> _GIVEN PASSAGE_:

Several studies have suggested that, across all countries, COVID-19 mortality is higher in people of colour. Keith C Ferdinand (Tulane University School of Medicine, New Orleans, USA) and his colleague, Samar Nasser, recently wrote in the Journal of the American College of Cardiology that the higher COVID mortality seen in African Americans was a “sentinel event”. Ferdinand talks to Cardiovascular News about the potential reasons for this higher mortality rate and the general implications for healthcare inequalities seen among racial/ethnic minority groups.

Prior to COVID-19, was there a disparity in mortality between African American communities and Caucasian communities?

The disparities in cardiovascular disease and mortality have long been well-known, as early as the Heckler Report that was published in 1985, and have been described in detail. The IOM Unequal Treatment in 2020 further delineated the white-black death gap. However, what has been known has yet to be addressed.

COVID-19 mortality seems to be higher in African Americans and in other people of colour than in Caucasian communities. What are the potential reasons for this?

The reasons are multifactorial; as noted in our editorial, social determinants play a large part in terms of increased infection rates—living and working conditions etc.  On the other hand, comorbid risk factors increase mortality with COVID-19. For example, diabetes, obesity, cardiovascular disease, chronic kidney disease, and asthma. All of these are more common in black people. Similar trends have been noted in some Latinx populations and Southwest Indian tribal areas. Communities of colour are at ground zero for this crisis.

Specifically, what impact do you think cardiovascular risk factors have on this mortality rate?                                        Diabetes and obesity are inflammatory states. The increases in cytokines is present before the cytokine storms that kill. Inflammation is also higher with atherosclerotic cardiovascular disease and even hypertension. Uncontrolled hypertension may increase intensive care unit admissions with COVID-19. Perhaps, only second to advanced age, obesity clearly leads to poorer outcomes, including mortality.

> _THE DATA_:
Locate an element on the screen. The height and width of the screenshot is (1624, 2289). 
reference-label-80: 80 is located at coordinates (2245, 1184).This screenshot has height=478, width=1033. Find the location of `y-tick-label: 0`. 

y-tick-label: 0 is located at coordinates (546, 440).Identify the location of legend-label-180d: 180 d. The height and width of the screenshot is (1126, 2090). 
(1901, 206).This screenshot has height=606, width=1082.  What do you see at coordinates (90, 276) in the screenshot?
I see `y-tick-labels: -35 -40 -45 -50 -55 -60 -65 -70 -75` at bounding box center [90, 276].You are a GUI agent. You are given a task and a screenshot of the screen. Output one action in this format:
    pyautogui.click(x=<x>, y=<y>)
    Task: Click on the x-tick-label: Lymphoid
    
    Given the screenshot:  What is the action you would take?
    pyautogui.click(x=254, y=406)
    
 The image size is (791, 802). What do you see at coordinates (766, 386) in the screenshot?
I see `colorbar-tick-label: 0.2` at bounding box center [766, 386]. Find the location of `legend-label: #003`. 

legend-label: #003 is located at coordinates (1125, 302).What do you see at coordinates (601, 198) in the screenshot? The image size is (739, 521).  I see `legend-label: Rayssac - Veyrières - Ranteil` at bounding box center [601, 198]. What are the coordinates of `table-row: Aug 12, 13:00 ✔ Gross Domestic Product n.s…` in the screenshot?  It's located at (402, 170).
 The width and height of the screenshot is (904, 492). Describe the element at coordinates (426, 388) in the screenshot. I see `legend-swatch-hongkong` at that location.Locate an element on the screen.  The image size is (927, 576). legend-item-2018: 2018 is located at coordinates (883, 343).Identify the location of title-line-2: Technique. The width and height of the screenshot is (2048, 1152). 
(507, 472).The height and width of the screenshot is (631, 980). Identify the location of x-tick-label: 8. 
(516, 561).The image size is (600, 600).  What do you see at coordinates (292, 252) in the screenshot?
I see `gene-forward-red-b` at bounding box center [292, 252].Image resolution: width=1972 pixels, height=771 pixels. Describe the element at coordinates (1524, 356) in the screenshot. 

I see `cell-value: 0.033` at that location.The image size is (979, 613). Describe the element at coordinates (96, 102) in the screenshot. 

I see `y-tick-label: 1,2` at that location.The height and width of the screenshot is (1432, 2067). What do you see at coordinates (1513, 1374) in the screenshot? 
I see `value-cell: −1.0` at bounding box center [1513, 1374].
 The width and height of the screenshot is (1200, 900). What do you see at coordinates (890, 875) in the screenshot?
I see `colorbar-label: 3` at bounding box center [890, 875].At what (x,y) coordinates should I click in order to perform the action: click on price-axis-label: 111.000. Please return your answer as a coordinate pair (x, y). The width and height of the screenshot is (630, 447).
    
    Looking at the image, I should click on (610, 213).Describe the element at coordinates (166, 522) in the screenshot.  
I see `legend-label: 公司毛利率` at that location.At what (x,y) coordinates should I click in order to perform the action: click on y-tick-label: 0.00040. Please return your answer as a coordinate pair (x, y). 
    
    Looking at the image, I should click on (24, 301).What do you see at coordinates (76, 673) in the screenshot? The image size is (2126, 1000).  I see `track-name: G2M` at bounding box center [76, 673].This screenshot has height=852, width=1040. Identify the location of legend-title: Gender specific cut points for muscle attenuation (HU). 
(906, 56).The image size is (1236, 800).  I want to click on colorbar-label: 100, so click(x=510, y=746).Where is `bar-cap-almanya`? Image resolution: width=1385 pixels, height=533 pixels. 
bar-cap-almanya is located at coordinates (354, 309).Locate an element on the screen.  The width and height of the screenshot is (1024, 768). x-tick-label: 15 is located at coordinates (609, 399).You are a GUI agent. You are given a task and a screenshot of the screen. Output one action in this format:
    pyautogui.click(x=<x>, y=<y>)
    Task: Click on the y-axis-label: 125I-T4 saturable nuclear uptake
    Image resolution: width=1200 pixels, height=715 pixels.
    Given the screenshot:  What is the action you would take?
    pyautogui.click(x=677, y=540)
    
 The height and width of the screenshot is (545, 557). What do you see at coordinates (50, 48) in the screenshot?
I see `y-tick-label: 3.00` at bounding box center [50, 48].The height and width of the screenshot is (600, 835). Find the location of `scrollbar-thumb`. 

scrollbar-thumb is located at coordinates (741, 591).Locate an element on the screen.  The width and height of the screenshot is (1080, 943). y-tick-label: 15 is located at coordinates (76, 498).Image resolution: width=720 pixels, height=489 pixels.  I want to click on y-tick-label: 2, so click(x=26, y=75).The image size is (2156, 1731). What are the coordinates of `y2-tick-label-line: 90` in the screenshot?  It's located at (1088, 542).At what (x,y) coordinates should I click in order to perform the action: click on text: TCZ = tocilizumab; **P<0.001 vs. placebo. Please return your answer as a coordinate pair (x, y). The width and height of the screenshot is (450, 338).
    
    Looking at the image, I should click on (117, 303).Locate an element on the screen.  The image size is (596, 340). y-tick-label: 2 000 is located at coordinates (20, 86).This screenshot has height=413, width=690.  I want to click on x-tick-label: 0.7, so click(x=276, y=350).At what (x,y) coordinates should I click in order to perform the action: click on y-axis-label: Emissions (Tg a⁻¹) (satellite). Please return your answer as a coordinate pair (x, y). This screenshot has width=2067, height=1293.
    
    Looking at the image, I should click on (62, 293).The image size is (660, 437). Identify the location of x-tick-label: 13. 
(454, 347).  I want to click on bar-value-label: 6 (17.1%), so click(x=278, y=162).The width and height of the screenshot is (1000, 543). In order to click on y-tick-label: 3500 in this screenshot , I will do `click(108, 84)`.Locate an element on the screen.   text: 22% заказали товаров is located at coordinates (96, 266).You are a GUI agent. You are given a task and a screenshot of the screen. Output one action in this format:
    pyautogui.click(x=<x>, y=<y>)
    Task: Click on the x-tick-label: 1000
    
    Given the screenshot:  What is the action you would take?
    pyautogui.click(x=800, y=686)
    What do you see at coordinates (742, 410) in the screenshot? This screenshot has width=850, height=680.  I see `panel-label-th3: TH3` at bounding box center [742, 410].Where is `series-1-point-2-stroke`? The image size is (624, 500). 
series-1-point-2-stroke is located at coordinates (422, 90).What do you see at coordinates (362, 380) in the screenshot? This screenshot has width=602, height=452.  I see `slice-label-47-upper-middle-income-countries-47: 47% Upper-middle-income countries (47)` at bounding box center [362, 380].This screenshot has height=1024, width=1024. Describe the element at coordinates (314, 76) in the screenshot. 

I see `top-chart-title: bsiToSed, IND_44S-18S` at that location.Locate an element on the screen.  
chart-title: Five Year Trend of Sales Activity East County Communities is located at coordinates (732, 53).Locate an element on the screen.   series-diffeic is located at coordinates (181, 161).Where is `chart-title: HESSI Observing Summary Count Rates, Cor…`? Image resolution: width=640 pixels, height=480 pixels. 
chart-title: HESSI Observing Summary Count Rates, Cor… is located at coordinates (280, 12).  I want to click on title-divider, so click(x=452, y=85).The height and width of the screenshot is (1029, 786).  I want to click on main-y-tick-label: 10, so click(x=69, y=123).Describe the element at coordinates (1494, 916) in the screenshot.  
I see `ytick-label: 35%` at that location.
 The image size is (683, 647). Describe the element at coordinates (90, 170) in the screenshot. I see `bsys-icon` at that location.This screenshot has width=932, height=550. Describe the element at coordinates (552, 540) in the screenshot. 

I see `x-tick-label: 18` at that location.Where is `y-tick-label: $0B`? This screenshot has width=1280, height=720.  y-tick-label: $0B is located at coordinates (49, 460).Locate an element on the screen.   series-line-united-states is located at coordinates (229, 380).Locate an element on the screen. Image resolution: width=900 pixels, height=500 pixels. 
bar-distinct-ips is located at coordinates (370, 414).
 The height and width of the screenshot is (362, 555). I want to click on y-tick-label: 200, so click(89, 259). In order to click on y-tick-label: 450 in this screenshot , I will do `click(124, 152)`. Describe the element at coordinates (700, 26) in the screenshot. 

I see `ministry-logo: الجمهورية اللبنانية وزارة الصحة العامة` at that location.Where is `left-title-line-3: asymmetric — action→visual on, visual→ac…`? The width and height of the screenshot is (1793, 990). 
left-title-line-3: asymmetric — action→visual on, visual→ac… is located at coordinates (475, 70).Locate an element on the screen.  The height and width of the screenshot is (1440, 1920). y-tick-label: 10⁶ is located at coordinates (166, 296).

> _STUDY QUESTIONS_:
[A] Answer these from the COVID-19 mortality interview:
(i) In which journal did Ferdinand and Samar Nasser write about the higher COVID mortality in African Americans?
(ii) Which comorbid risk factors does Ferdinand list as increasing mortality with COVID-19?
(iii) What does he say uncontrolled hypertension may increase with COVID-19?
[B] Return the COVID-19 mortality interview word for word, starting with "The disparities in" and going on through "reasons for this?".
[C] Carry the COVID-19 mortality interview further, beginning after its last sentence.

> _ANSWERS FOR THE EXERCISE_:
[A]
(i) The Journal of the American College of Cardiology.
(ii) Diabetes, obesity, cardiovascular disease, chronic kidney disease, and asthma.
(iii) Intensive care unit admissions.

[B]
The disparities in cardiovascular disease and mortality have long been well-known, as early as the Heckler Report that was published in 1985, and have been described in detail. The IOM Unequal Treatment in 2020 further delineated the white-black death gap. However, what has been known has yet to be addressed.

COVID-19 mortality seems to be higher in African Americans and in other people of colour than in Caucasian communities. What are the potential reasons for this?

[C]
What can be done to address this mortality rate?

The underlying comorbid conditions need to be addressed as do the casual environmental factors. Universal insurance [in the USA], with identifiable primary care and earlier referral to cardiovascular disease specialists, would help prevent patients using the emergency department as a main means of care and presenting late in their disease processes with worse outcomes.

Politicians and pundits will often say that the USA has a broken healthcare system. We spend more dollars per capita than other developed societies but have a life expectancy that is far less than that seen in those societies (some data note that the USA is 13–16th in terms of life expectancy among developed countries).

However, this is not true. If you have health insurance, are educated, live in a stable environment and have an identifiable source of primary care with appropriate referral to specialists when needed, you will live as long as people in Japan, Canada, and Western Europe. The presence of these unacceptable disparities based on race/ethnicity, geography, and socioeconomic status is not a side issue and is the essential reason that US median life expectancy is so low.